Page:
^^^^^^^^^^^^^^^^

Chapter 16 - Dividend Policy Flashcards
What are the assumptions of the dividend irrelevancy theory (M&M)?
- there exists a perfect capital market
- there are no transaction costs
- there are no taxes or dividends and capital gains are taxed in the same way
What is the theory behind M&M?
the pattern of dividends payouts should be irrelevant . As long as companies continue to invest in positive NPV projects, the wealth of the shareholders should increase whether or not the company makes a dividend payment in the year
What do M&M suggest?
that entities should focus on investment policy rather than dividend policy and that if investors required income, they could sell shares to ‘manufacture’ dividends.
What is the residual theory?
closely related to M&M’s but recognises the costs involved for the company in raising new finance
What does the residual theory argue?
that dividends themselves are important but the pattern of them is not
What does the residual theory state?
It follows that only after a firm has invested in all positive NPV projects should a dividend be
paid if there are any funds remaining.
What are the practical influences on dividend policy?

^^^^^^^^^^^^^^^^

Required task 1: In the dividend policy flashcards, what does the residual theory argue?
Required task 2: Write the next part of the dividend policy flashcards, picking up right after their final line.
The records come from a different source than the dividend policy flashcards.

(Source records)
^^^^^^^^^^^^^^^^

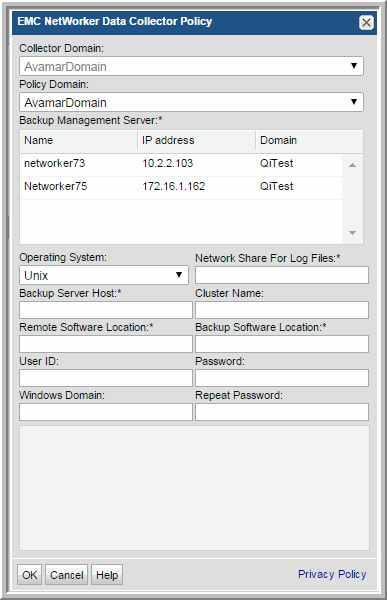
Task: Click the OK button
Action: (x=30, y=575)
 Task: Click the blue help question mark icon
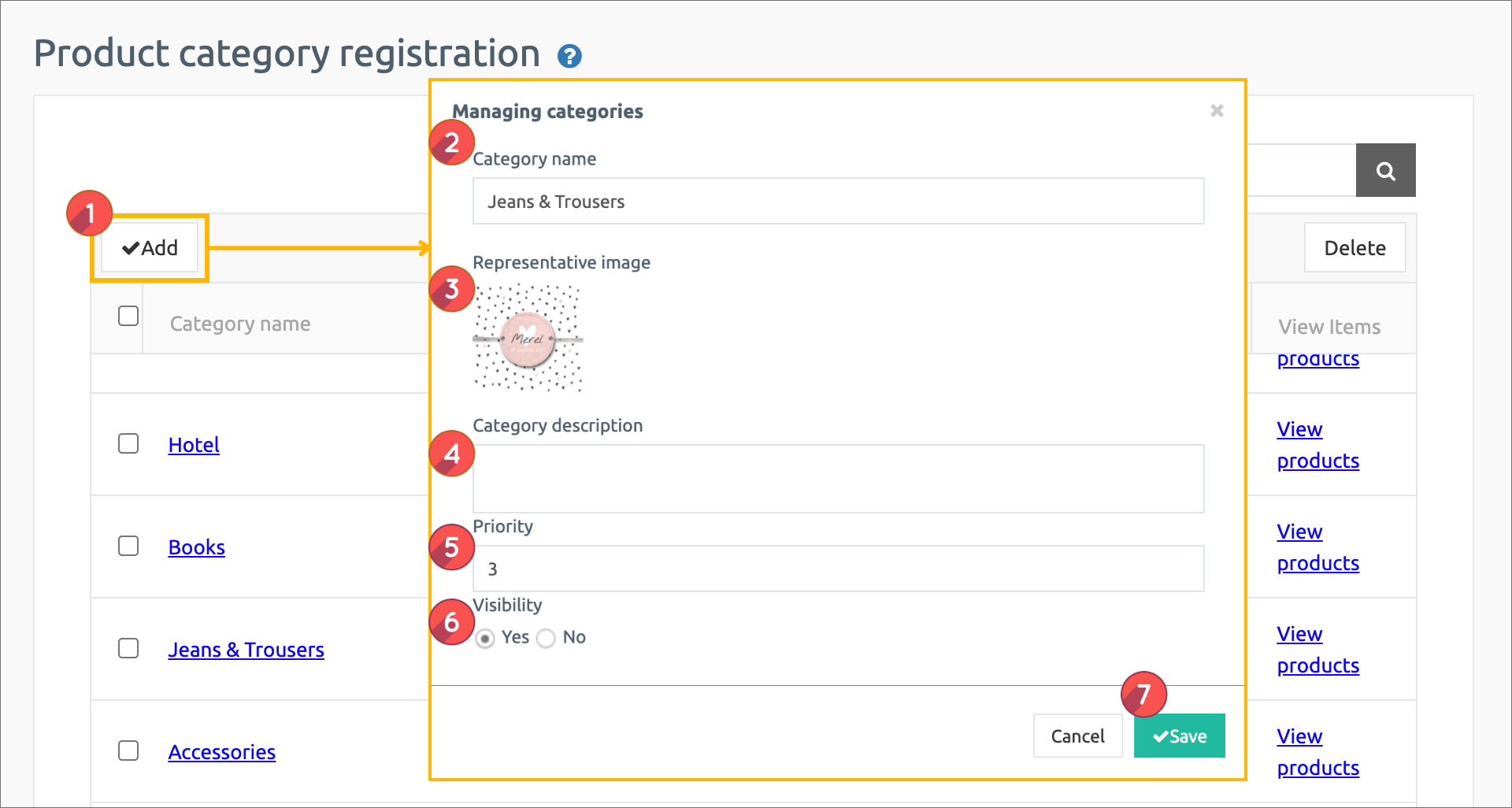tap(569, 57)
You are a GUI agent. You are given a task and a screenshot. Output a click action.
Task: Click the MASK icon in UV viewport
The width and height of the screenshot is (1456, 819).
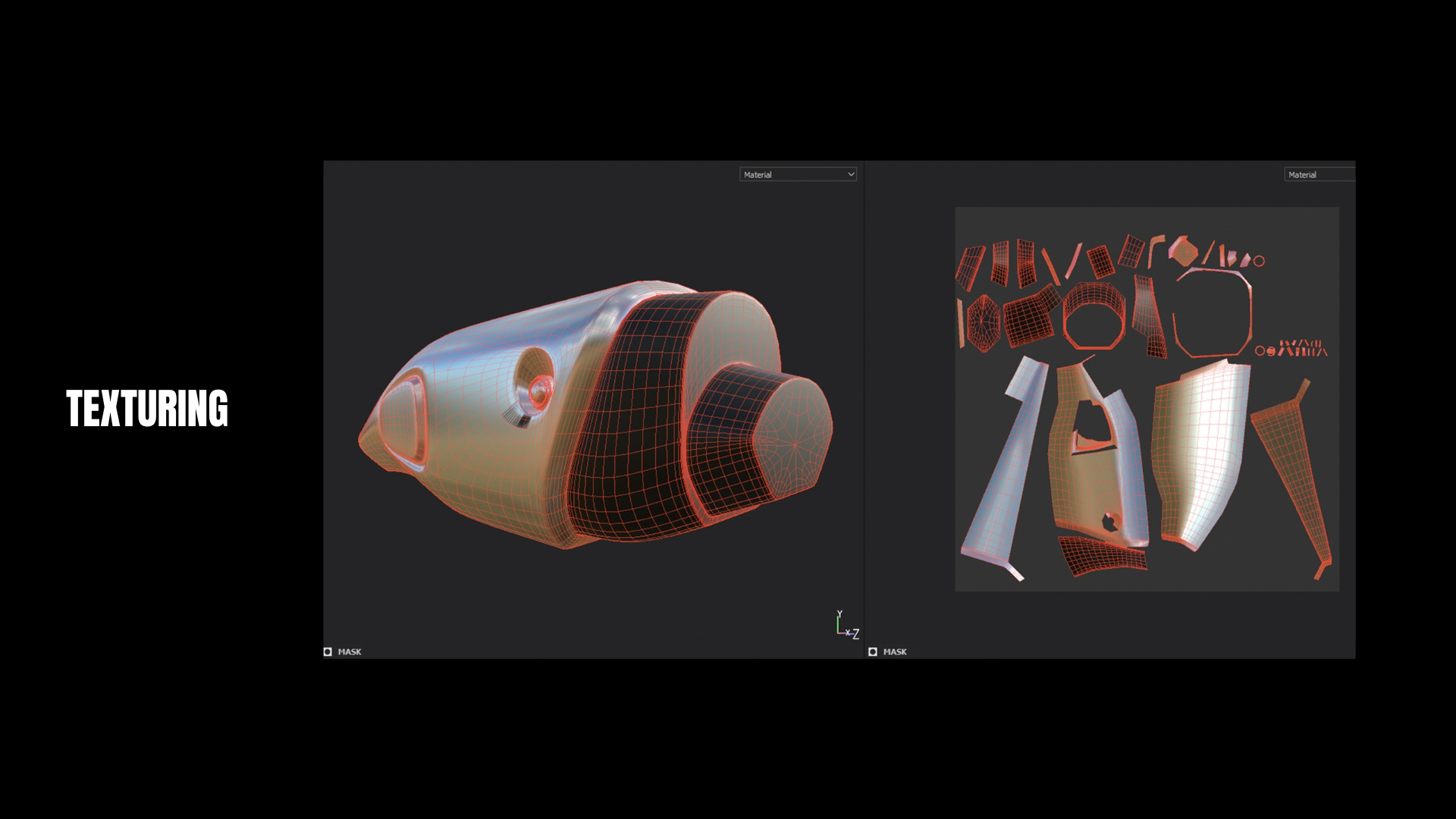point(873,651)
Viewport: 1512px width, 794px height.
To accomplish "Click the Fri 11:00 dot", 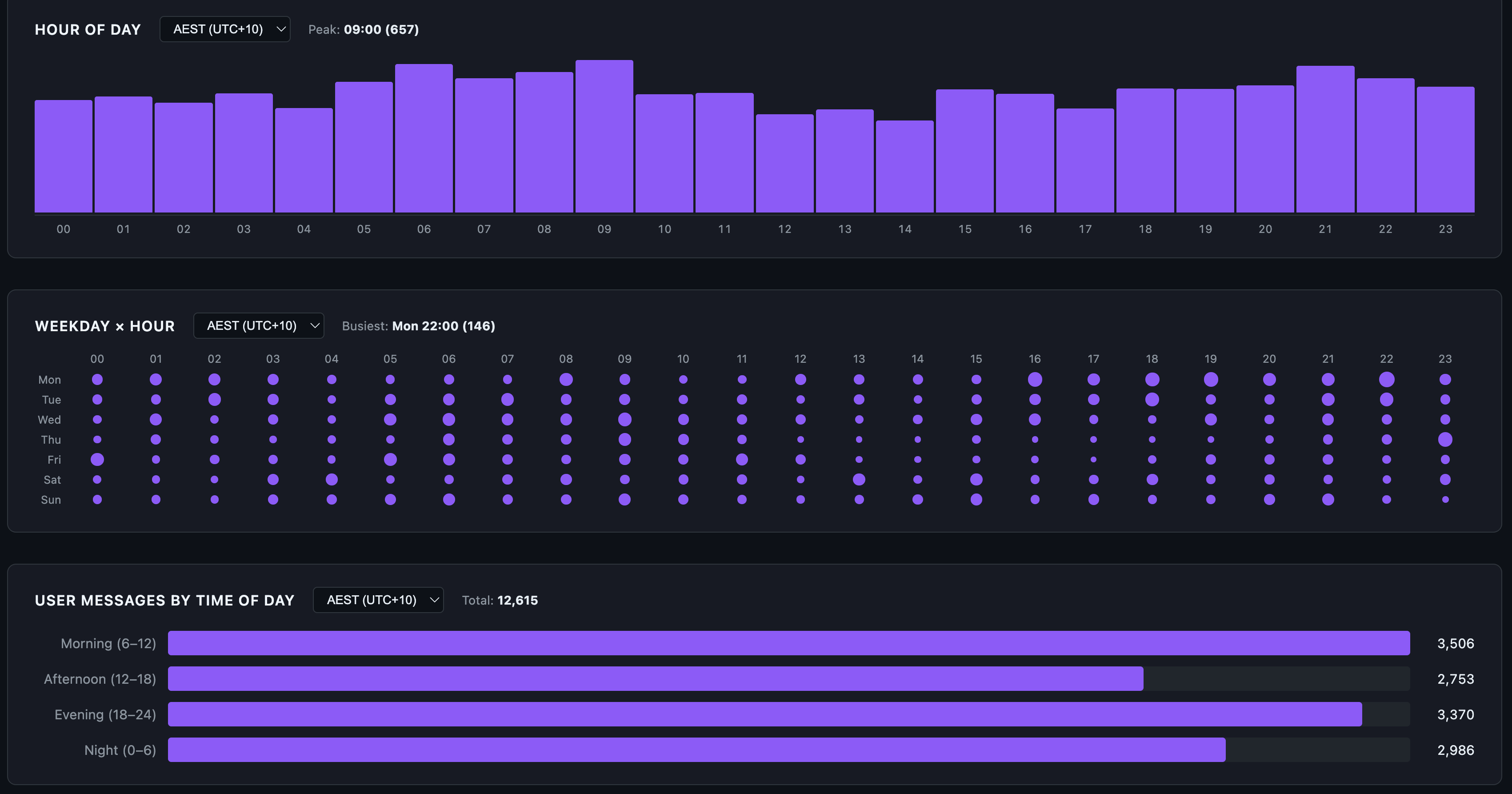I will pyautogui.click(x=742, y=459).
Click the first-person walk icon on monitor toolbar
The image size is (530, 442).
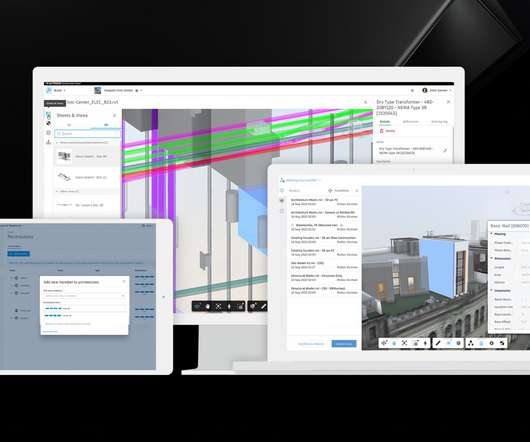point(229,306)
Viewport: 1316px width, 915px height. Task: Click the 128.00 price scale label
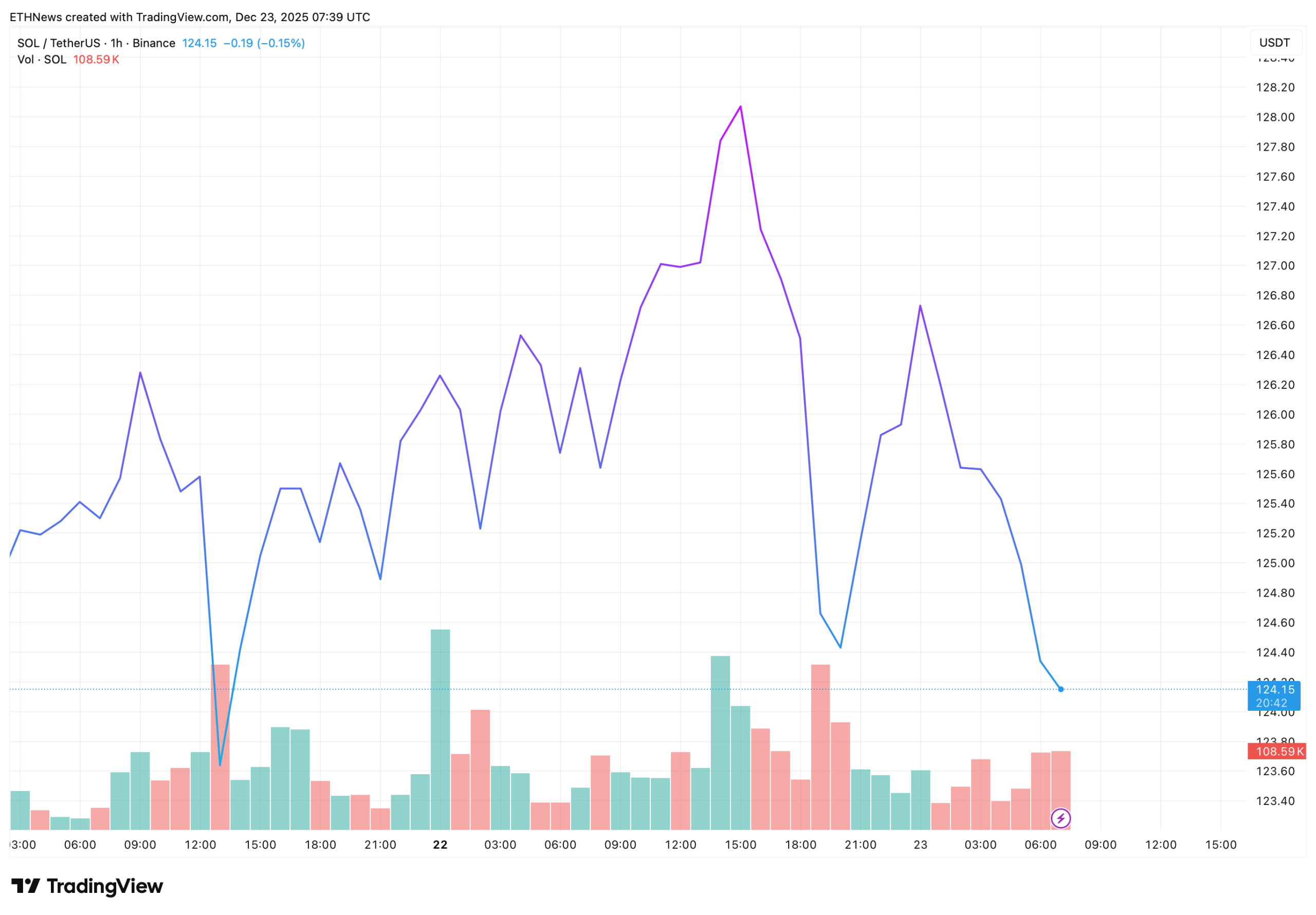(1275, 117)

^^^^^^^^^^^^^^^^

Task output 1: It argues that dividends themselves are important but the pattern of them is not.

Task output 2:
- dividend signalling
- investor liquidity requirements
- clientele effect
What is dividend signalling?
reductions in dividends can convey ‘bad news’ to shareholders who aren’t fully informed about why the dividend has been cut (a market imperfection)
What are investor liquidity requirements?
a cut in a dividend or an unexpected dividend may conflict with investors liquidity requirements
What is clientele effect?
investors may have invested for a specific reason such as tax planning. As income tax and capital gains tax are taxed differently, a dividend policy change can affect the taxes incurred by investors
What are other practical constraints?
- legal restrictions on dividend payments
- liquidity
What are some of the legal restrictions on dividend payments?
- rules as to distributable profits that prevent excess cash distributions
- bond and loan agreements may contain convenants that restrict the amount of dividends a firm can pay
What are alternatives to cash dividends?
- share repurchase
- scrip dividends
What are share repurchase?
buy back of shares, particularly if the amount of surplus cash available would distort normal dividend policy
what are scrip dividends?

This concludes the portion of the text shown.